Help with partitioning >2million rows into groups of 100's

badger101 · March 29, 2022, 2:21pm

Greetings. I am trying to partition over 2 million rows of data into groups of 100’s. The straightforward way I know how is to use the Partitioning nodes (as shown in the attached screenshot), but because my data is huge, it would mean I’ll have to do it more than 20k times! Is there any way I can do this efficiently?

Thank you!

bruno29a · March 29, 2022, 2:23pm

Hi @badger101 , you can use the Chunk Loop

It’s made for that. You can define either the number of batches, or the number of rows/records per batch.

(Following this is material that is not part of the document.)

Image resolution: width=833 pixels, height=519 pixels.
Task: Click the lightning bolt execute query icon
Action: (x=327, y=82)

In your case, you want to set it to 100 rows per batch, like this:

badger101 · March 29, 2022, 2:27pm

Thank you. I have looked at several examples of workflows that use that node. It seems like it needs its partner which is the Loop End node right? Can you help me with the positioning of the nodes within the context of my own workflow?

bruno29a · March 29, 2022, 2:31pm

Hi @badger101 , yes, any loop needs to have a start and end.

For example:

So, that would come either after the Duplicate Row Filter or the Math Formula, depending on why you are giving each of them a count number.

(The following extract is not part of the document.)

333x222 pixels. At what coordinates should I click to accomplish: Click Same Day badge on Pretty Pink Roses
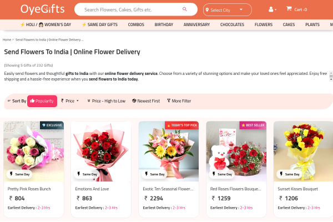[x=20, y=174]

FYI, it’s better to use the Counter node to generate a count number, or you can use my component that generates an auto increment number in a column for you
Component:

Component demo:

badger101 · March 29, 2022, 2:41pm

Okay let me test the Loop nodes. I’ll come back here later to give an update

badger101 · March 29, 2022, 5:05pm

Thank you. This is the solution for what I was asking. I will mark it as Solved. Although I noticed now my end goal isn’t achieved cause I might be asking the wrong question, hence I’ll make a new topic.

mlauber71 · March 29, 2022, 5:13pm

@badger101 you could try and adapt this workflow by calculating the number of chunks and exporting the result to separate files instead of one single CSV file.

bruno29a · March 29, 2022, 5:36pm

You are most welcome @badger101 .

Yes, I’m assuming you most probably want to know what to do next

But as far as creating batches is concerned, it’s been answered here. I look forward to your question in the next thread, and hopefully we can help you there.

system · April 5, 2022, 5:37pm

This topic was automatically closed 7 days after the last reply. New replies are no longer allowed.